GIVEN ENTRIES:
## Begin

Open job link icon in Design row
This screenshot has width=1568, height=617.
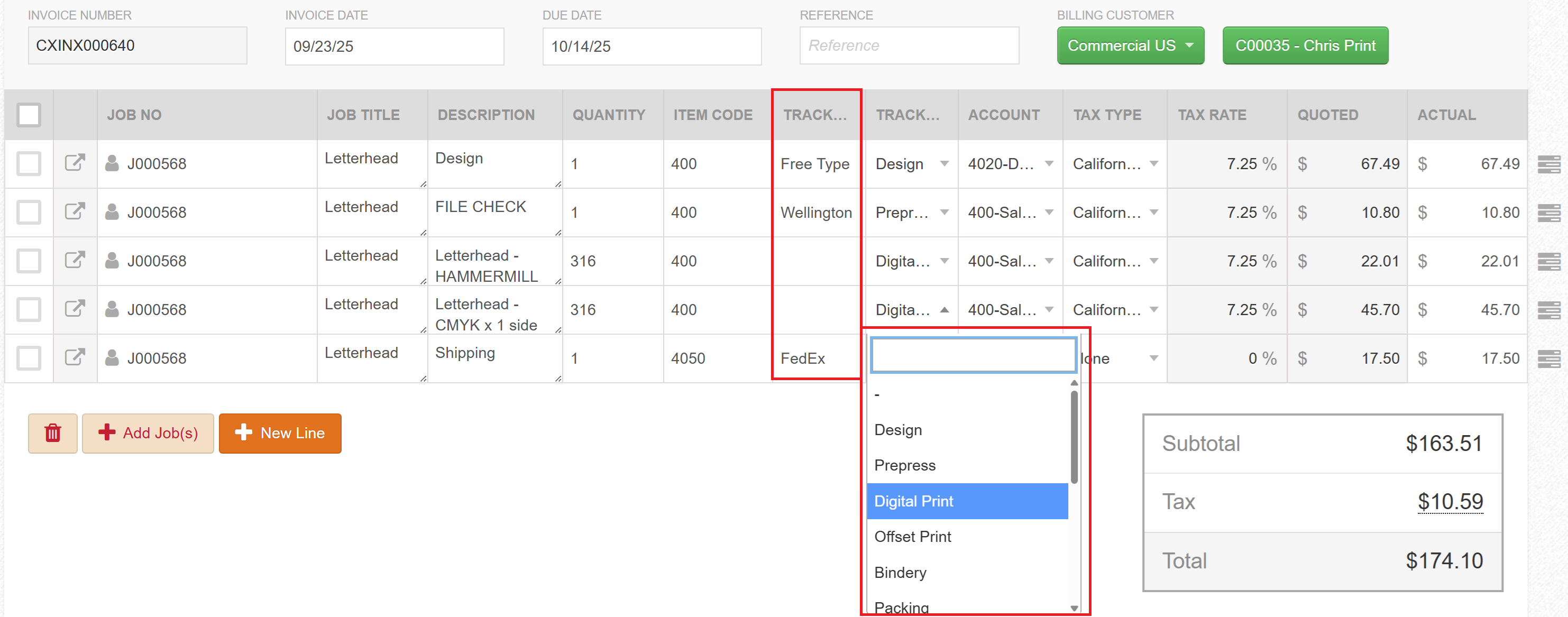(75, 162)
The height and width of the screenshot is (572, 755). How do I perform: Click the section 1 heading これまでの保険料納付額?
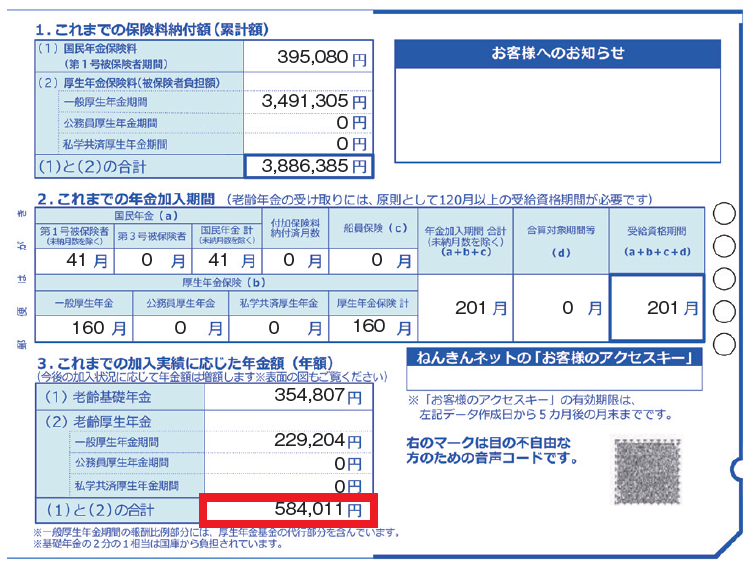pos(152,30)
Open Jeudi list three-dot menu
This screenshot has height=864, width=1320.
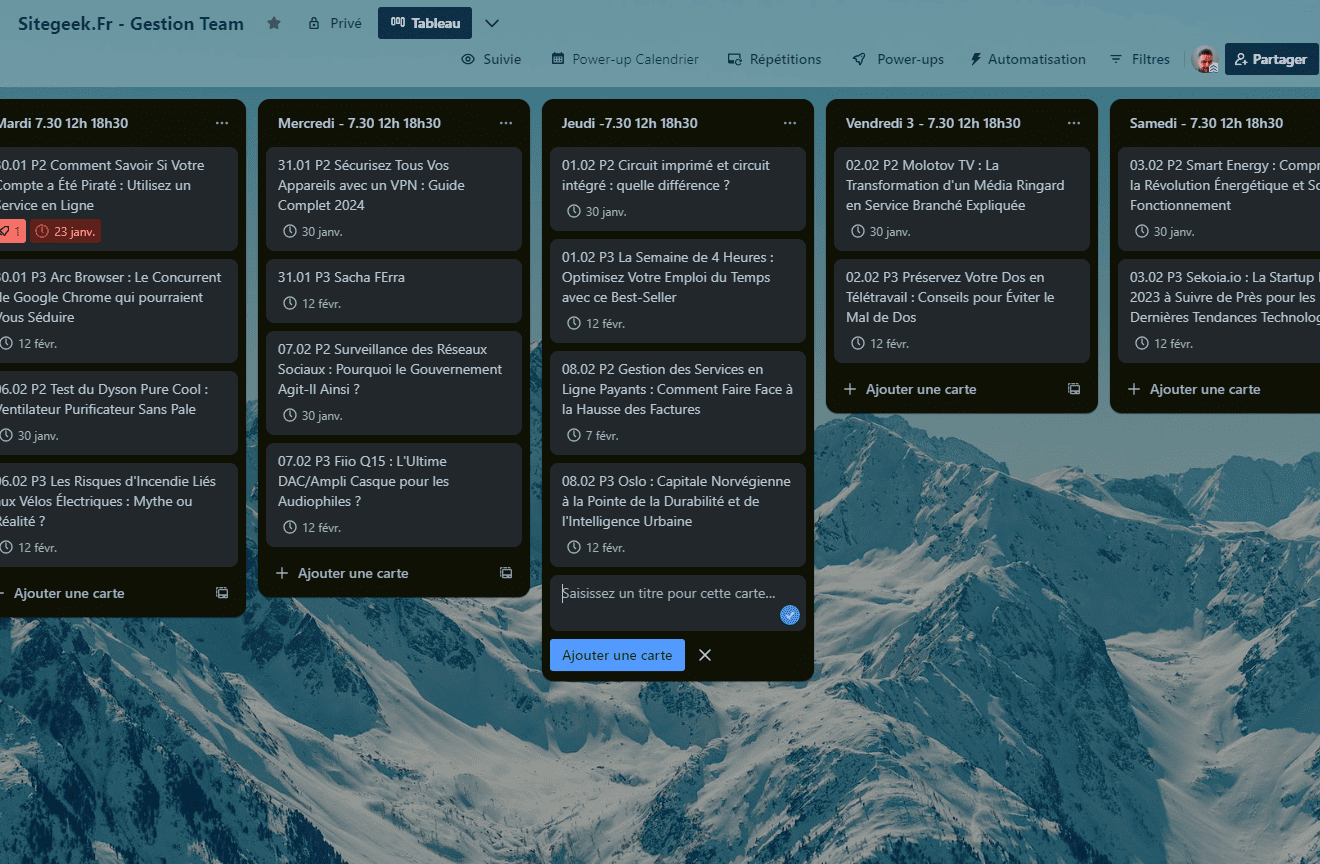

## End

WORK INSTRUCTIONS:
Reproduce every row above word for word, omitting the pictures.

REPLY TO THE TASK:
Open job link icon in Design row
This screenshot has width=1568, height=617.
(75, 162)
The height and width of the screenshot is (572, 755). How do I perform: Click the section 1 heading これまでの保険料納付額?
pos(152,30)
Open Jeudi list three-dot menu
This screenshot has height=864, width=1320.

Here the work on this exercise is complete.